> YOUR TASK
Below is a listing; restate from it, character for character, the lines beginning at the line holding "PlayStation (76, 2412)" and ending at the line holding "[Compartir en X] (116, 78)", both included.

> GIVEN INFORMATION
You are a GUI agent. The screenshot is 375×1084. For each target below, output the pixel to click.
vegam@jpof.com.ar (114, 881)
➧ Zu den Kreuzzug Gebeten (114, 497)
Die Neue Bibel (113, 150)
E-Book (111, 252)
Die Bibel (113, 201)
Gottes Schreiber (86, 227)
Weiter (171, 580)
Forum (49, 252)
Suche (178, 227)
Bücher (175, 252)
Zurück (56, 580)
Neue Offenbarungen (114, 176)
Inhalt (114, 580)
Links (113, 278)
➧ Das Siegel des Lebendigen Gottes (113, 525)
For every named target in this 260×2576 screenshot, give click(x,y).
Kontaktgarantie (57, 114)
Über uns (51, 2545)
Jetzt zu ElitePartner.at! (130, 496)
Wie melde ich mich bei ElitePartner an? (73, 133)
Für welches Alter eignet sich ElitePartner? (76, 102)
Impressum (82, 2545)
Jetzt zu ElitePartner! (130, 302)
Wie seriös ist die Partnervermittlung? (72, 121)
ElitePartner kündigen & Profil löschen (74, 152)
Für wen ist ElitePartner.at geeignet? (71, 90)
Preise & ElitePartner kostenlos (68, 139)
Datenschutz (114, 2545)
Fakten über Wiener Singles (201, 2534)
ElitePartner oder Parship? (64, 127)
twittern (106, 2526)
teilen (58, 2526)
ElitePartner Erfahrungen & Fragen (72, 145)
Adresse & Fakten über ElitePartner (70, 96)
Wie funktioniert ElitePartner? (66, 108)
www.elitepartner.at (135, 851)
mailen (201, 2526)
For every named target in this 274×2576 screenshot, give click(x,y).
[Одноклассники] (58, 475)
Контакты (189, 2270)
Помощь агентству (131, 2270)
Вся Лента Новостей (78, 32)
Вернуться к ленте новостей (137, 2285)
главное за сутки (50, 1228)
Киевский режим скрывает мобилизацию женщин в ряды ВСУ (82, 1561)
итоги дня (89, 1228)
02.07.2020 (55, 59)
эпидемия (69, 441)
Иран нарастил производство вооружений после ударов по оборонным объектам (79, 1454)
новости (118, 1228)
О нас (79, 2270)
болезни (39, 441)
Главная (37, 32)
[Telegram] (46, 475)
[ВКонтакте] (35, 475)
...
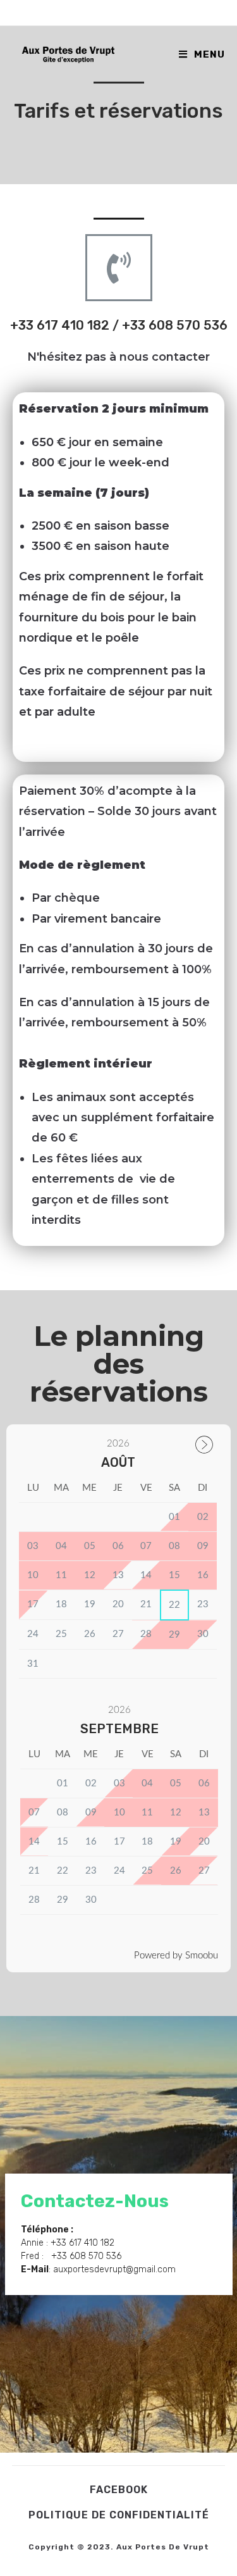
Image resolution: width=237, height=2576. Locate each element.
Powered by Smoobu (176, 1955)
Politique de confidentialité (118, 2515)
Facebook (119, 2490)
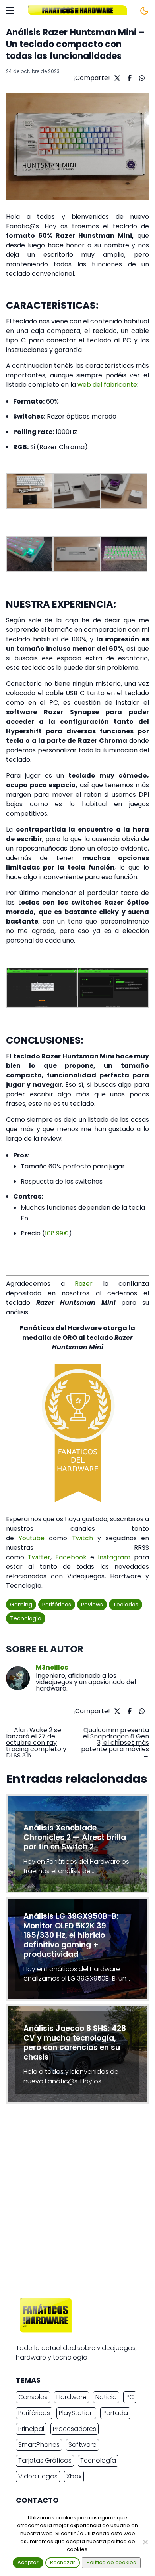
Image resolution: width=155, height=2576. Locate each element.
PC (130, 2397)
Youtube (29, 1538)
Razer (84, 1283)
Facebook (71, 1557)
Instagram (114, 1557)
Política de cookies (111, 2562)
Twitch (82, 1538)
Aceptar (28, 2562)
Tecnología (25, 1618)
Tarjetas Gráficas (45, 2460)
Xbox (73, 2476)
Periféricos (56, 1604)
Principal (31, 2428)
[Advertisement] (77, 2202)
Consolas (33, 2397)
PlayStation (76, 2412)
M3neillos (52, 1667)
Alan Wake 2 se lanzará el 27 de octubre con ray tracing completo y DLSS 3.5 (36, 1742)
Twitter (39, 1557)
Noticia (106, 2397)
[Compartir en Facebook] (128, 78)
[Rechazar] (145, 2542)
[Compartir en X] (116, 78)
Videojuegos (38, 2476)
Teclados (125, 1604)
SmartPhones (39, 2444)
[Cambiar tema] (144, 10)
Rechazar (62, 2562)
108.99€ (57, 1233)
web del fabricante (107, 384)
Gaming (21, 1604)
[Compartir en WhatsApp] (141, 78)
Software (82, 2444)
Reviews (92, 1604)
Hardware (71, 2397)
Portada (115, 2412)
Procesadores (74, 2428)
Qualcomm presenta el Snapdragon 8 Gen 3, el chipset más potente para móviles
---
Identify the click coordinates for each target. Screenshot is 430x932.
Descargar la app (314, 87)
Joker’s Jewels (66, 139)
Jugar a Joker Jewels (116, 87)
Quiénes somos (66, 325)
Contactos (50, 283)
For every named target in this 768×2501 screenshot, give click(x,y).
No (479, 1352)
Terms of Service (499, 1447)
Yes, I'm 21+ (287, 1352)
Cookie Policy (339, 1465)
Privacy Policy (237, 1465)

> RESULT FOR THIS EXERCISE
PlayStation (76, 2412)
M3neillos (52, 1667)
Alan Wake 2 se lanzará el 27 de octubre con ray tracing completo y DLSS 3.5 (36, 1742)
Twitter (39, 1557)
Noticia (106, 2397)
[Compartir en Facebook] (128, 78)
[Rechazar] (145, 2542)
[Compartir en X] (116, 78)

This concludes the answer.